- WORK TO COMPLETE -
Please copy out each line of the listing that contains the word "gutter".

- SUPPLIED RECORDS -
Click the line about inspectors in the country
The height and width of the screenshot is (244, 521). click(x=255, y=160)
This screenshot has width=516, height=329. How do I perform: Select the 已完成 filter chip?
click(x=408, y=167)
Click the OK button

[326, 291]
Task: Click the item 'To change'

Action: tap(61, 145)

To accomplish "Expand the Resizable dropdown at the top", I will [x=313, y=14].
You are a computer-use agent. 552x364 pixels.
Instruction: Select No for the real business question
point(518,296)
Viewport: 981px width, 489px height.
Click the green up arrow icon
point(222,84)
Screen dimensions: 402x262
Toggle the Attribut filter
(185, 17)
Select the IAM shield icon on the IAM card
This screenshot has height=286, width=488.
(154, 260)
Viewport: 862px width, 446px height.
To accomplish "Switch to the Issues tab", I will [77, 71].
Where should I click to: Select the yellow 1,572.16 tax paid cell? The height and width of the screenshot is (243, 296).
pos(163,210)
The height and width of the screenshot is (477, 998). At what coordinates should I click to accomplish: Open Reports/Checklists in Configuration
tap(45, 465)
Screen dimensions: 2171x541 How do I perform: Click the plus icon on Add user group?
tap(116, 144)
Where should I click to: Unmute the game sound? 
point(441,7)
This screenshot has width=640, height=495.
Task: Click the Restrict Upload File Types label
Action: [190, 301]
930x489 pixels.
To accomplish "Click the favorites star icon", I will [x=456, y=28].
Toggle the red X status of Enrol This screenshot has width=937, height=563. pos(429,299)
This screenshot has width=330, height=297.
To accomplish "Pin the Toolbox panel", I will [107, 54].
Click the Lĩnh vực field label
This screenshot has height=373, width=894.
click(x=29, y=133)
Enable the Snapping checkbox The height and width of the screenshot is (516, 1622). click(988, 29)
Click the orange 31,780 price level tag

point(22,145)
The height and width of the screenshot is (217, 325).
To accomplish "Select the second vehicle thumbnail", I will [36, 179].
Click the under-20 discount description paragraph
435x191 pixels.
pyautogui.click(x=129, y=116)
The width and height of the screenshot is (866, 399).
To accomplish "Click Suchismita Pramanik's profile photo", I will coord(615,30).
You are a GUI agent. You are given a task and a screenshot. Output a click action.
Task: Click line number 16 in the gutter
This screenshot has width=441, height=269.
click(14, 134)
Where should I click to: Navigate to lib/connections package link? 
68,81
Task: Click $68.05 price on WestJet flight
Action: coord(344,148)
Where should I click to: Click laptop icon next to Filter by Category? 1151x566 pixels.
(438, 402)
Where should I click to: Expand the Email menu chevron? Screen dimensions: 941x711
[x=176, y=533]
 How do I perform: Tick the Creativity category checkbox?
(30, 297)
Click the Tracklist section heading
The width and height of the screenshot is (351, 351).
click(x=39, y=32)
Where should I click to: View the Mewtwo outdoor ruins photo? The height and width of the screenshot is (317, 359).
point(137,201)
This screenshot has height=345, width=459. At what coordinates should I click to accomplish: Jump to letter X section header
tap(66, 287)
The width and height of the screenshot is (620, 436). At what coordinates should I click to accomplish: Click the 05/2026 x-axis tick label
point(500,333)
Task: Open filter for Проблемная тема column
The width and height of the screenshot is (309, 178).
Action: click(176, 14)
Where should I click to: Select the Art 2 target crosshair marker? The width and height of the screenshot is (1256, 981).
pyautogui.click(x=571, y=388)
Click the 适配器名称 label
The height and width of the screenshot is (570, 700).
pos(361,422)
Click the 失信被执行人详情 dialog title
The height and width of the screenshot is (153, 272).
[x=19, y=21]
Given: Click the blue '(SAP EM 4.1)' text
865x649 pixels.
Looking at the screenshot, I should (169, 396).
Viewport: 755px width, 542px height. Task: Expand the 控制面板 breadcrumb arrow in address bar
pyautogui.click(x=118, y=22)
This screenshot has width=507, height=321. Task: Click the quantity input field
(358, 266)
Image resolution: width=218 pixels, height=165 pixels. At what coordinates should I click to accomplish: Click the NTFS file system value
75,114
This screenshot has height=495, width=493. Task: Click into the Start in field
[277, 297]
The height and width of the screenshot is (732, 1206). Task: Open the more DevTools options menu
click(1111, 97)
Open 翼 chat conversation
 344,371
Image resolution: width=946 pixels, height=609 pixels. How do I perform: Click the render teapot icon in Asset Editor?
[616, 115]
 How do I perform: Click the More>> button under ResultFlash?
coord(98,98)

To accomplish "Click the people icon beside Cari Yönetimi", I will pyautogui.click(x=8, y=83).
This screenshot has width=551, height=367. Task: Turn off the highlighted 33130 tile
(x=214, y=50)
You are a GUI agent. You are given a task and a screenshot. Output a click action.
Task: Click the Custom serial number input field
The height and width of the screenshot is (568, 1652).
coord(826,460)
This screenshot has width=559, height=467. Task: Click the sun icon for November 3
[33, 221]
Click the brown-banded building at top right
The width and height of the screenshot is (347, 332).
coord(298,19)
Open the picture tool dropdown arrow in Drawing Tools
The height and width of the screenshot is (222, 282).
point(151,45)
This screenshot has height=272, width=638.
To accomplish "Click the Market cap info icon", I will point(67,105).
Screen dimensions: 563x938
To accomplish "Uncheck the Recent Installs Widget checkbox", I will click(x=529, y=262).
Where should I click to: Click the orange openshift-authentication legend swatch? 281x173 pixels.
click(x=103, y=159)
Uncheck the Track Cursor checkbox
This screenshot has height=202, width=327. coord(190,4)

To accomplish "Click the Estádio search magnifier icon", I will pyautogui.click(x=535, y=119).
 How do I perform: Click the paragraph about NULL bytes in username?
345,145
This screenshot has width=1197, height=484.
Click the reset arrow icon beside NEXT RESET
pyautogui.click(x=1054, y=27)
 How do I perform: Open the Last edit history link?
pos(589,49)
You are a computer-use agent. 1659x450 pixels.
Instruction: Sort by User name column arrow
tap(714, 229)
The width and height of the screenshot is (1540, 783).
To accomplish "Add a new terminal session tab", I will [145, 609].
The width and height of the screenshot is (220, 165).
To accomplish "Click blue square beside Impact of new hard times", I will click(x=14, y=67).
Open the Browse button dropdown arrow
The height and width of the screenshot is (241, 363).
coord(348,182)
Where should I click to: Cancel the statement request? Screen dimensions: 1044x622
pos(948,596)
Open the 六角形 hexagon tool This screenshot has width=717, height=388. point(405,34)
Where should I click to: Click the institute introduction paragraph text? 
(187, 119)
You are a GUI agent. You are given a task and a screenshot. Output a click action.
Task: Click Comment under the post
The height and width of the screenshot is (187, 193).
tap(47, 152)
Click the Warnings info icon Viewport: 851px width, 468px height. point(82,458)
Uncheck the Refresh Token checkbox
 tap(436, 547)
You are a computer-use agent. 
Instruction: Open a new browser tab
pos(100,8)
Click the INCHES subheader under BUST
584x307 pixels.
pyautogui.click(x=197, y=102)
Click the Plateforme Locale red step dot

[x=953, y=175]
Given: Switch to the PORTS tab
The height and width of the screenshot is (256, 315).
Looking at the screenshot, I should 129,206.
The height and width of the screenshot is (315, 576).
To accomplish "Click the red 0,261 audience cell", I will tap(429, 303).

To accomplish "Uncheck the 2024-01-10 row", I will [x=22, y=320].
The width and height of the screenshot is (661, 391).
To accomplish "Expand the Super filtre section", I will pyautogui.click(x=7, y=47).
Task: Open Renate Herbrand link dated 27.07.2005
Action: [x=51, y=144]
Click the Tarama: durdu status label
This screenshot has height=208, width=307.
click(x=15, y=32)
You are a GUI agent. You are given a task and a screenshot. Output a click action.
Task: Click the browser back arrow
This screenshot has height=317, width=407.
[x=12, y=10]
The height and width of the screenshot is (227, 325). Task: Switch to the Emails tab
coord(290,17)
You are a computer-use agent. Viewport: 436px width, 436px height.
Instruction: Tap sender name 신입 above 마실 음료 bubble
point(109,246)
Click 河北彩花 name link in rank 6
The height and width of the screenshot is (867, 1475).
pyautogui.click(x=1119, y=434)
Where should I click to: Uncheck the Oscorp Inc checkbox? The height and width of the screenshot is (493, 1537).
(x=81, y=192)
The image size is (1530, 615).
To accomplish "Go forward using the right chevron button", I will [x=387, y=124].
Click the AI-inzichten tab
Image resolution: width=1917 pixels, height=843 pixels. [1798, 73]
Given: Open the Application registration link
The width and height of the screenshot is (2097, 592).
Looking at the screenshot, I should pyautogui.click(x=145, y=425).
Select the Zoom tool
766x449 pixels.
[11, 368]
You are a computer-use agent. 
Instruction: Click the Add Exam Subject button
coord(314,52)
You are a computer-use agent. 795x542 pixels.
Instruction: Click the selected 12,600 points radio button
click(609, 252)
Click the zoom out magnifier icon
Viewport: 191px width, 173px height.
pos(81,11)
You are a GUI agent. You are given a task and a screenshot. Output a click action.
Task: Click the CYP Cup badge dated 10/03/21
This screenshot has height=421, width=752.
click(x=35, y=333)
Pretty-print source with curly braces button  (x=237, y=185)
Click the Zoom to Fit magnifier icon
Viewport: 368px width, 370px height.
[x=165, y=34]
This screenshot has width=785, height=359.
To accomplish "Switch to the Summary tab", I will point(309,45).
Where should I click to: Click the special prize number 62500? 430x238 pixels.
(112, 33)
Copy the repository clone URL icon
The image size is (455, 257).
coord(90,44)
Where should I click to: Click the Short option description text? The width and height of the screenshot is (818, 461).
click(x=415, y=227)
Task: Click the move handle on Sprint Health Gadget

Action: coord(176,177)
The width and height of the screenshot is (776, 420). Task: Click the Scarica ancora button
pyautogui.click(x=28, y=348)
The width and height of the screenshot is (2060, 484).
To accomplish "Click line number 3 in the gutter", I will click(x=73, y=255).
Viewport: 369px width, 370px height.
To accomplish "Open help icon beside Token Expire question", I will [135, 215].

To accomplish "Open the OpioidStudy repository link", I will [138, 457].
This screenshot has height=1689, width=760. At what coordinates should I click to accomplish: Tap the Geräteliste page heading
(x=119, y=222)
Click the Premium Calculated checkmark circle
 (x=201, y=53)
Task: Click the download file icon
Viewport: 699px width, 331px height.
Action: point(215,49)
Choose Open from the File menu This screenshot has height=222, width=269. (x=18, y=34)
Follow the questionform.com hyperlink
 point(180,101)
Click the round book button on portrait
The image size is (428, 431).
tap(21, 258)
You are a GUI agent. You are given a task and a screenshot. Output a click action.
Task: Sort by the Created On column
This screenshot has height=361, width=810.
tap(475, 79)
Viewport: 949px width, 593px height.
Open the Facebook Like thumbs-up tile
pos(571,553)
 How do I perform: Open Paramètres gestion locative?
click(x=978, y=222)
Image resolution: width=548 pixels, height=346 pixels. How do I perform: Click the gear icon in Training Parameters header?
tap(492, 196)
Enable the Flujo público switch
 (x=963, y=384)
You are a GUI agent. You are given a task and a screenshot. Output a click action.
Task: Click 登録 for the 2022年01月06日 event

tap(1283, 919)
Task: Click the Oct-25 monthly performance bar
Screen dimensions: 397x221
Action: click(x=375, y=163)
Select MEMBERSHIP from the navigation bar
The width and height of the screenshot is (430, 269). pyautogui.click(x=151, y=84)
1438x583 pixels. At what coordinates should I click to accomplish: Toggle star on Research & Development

- RESULT OF THE TASK -
Task: Click line number 16 in the gutter
To accomplish "Click line number 3 in the gutter", I will click(x=73, y=255).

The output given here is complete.